持ちづらさに影響する横幅をこれ以上広げることなく、ディスプレイを縦に伸ばすことで大画面化しようとしたのだ。この流れをけん引したのは韓国メーカーで、2017年にはLGエレクトロニクスが「LG G6」(日本未発売)、サムスン電子が「Galaxy S8/S8+」といったように、縦長比率のディスプレイを採用した機種を積極的に投入した。

2017年発売の「Galaxy S8」「Galaxy S8+」は、18.9:9と縦長比率の有機ELディスプレイ「インフィニティディスプレイ」を採用したことで大きな話題となった

この韓国の両メーカーとも、グループ内にディスプレイデバイスを開発する企業を持っている。それゆえ縦長比率のディスプレイが生み出されたのには、実は大画面化だけが目的ではない。自社のスマートフォンに新しいディスプレイをいち早く搭載し、トレンドを作り上げることで、グループ企業のディスプレイデバイス販売拡大につなげる狙いもあったといえる。

だが、縦長ディスプレイで大画面化するというアイデアを真っ先に実践したのは、実はアップルである。アップルはかつてディスプレイの大画面化に消極的で、2011年発売の「iPhone 4s」までは3.5インチのサイズにこだわっていた。だが大画面化を求めるユーザーの声を受け、2012年発売の「iPhone 5」でディスプレイサイズを4インチに拡大した際に、ディスプレイの横幅はそのままに、縦に長くするという手法をとったのである。ある意味、アップルは5年前に現在のトレンドを先取りしていた、といえるかもしれない。

スマートフォンのディスプレイを縦に伸ばして大画面化するというアイデアをいち早く実践したのは、アップルの「iPhone 5」だった

しかしながら、ディスプレイを縦に伸ばして画面サイズを大きくする工夫にも、いずれ物理的な限界が来ることは目に見えている。そこで、さらなる大画面化の追求で、いま注目されているのが折り畳み式ディスプレイだ。このアイデア自体は、NTTドコモが2013年の「MEDIAS W」(NECカシオ モバイルコミュニケーションズ製)、2018年の「M」(ZTE製)で既に実現しているものだが、いずれも2枚のディスプレイを用いていたため、どうしても画面の折り目に継ぎ目が発生してしまう弱みを抱えている。

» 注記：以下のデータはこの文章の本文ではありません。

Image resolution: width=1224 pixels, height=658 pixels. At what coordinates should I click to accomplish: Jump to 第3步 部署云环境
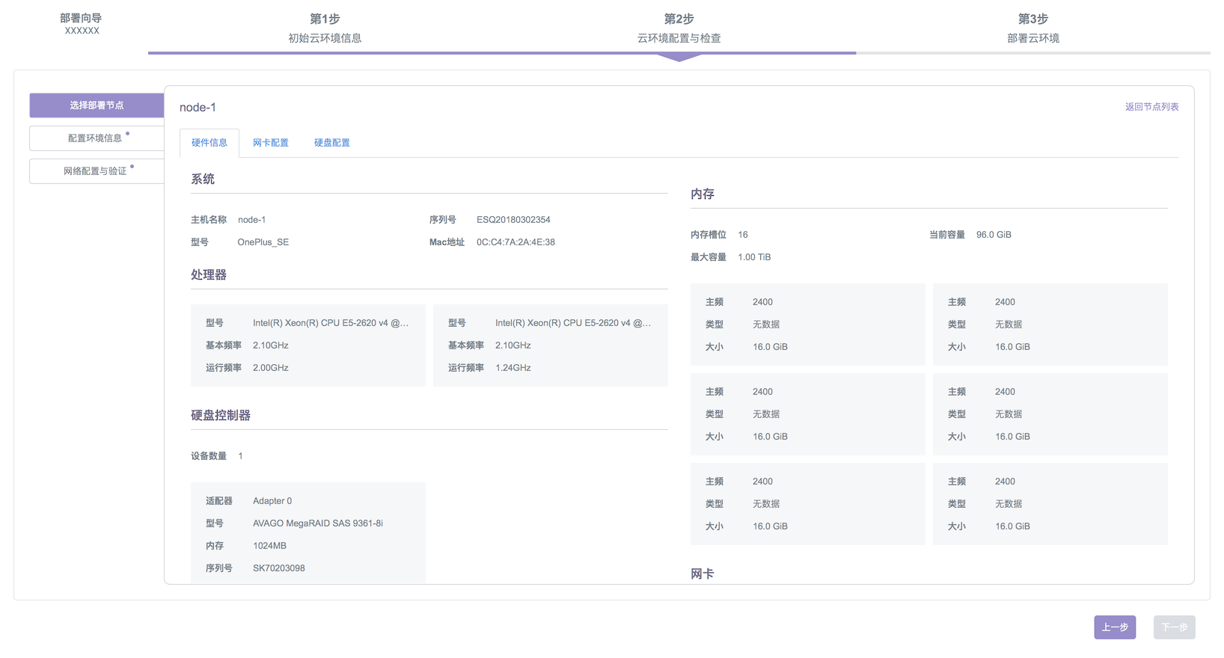tap(1032, 28)
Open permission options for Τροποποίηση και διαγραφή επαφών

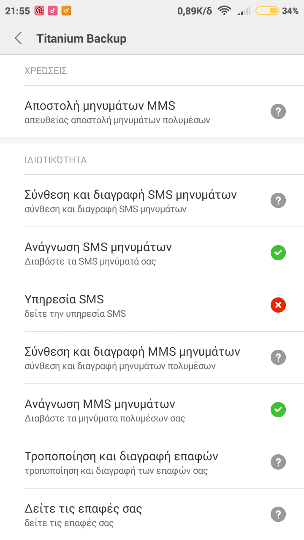[x=278, y=462]
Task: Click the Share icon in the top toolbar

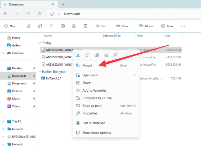Action: 74,26
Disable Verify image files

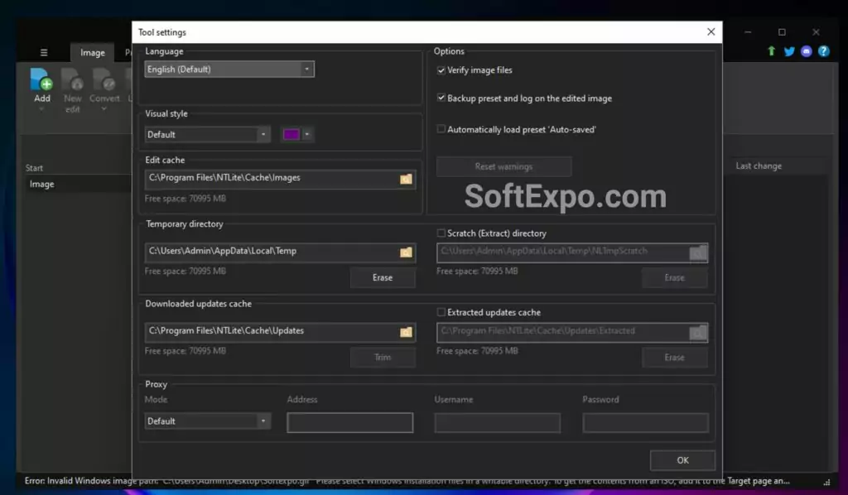(x=441, y=70)
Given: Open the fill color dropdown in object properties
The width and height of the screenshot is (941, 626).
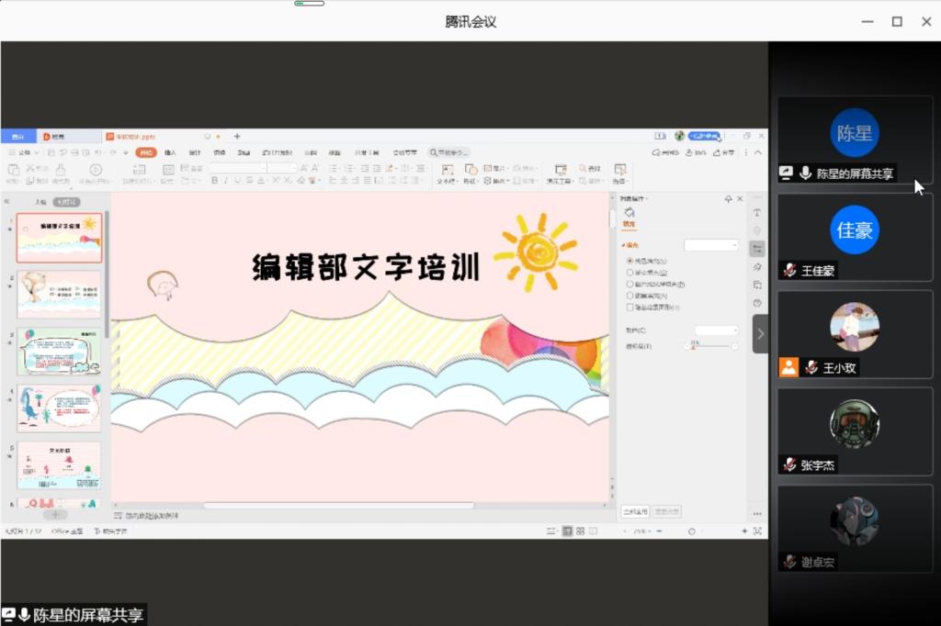Looking at the screenshot, I should (712, 245).
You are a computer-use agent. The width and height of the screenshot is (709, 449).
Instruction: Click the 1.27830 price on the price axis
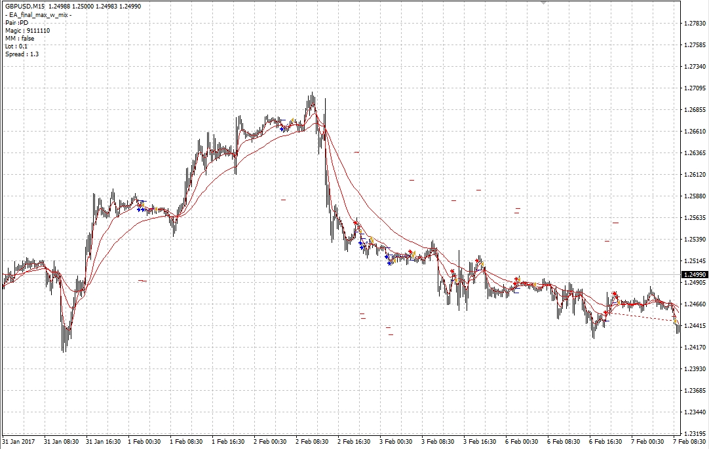(x=693, y=24)
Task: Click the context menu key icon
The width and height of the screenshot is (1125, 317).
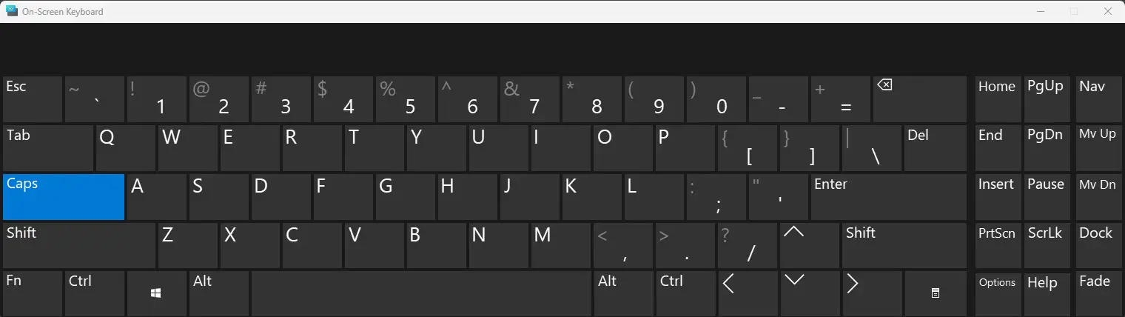Action: pos(936,293)
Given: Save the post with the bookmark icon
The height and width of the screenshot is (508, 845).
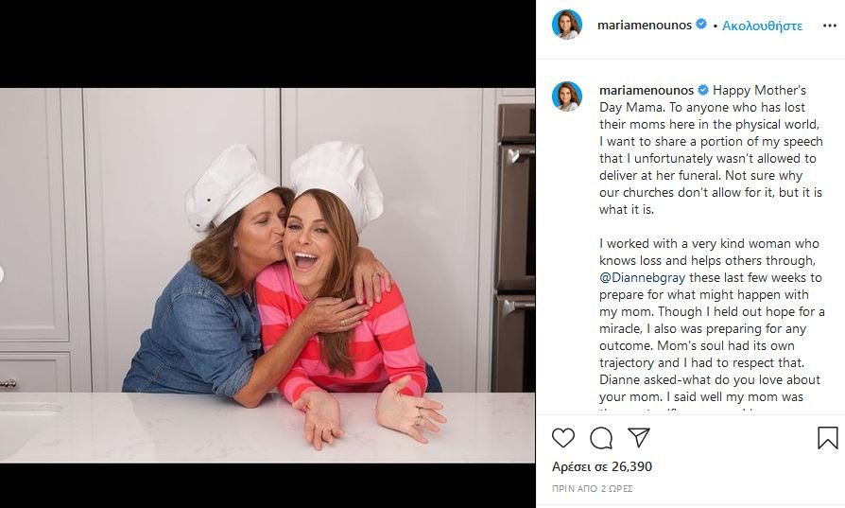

折り畳みスマートフォンとして注目されたNTTドコモの「M」は、2枚のディスプレイを用いるスタイルであるため折り畳み部分に継ぎ目が発生してしまう

だが有機ELを用いれば、ディスプレイを折り曲げられる“真の”折り畳みスマートフォンが開発できると言われており、大手スマートフォンメーカーがその開発を進めているとの観測報道も幾度となくなされている。

これは折り畳みできるという意味の「フォルダブル」スマホなどと呼ばれ、先ごろはサムスン電子が、来年発表するというフォルダブルスマホ「Galaxy F」のプロトタイプを開発者向けに見せはじめたりしている。2019年は各社から製品が登場するのではないか? との声もあるようだが、いま確実に言えることは、真の折り畳みスマートフォンがいつ、どのメーカーが、どのような形で投入するのかが、大いに注目されているということだけである。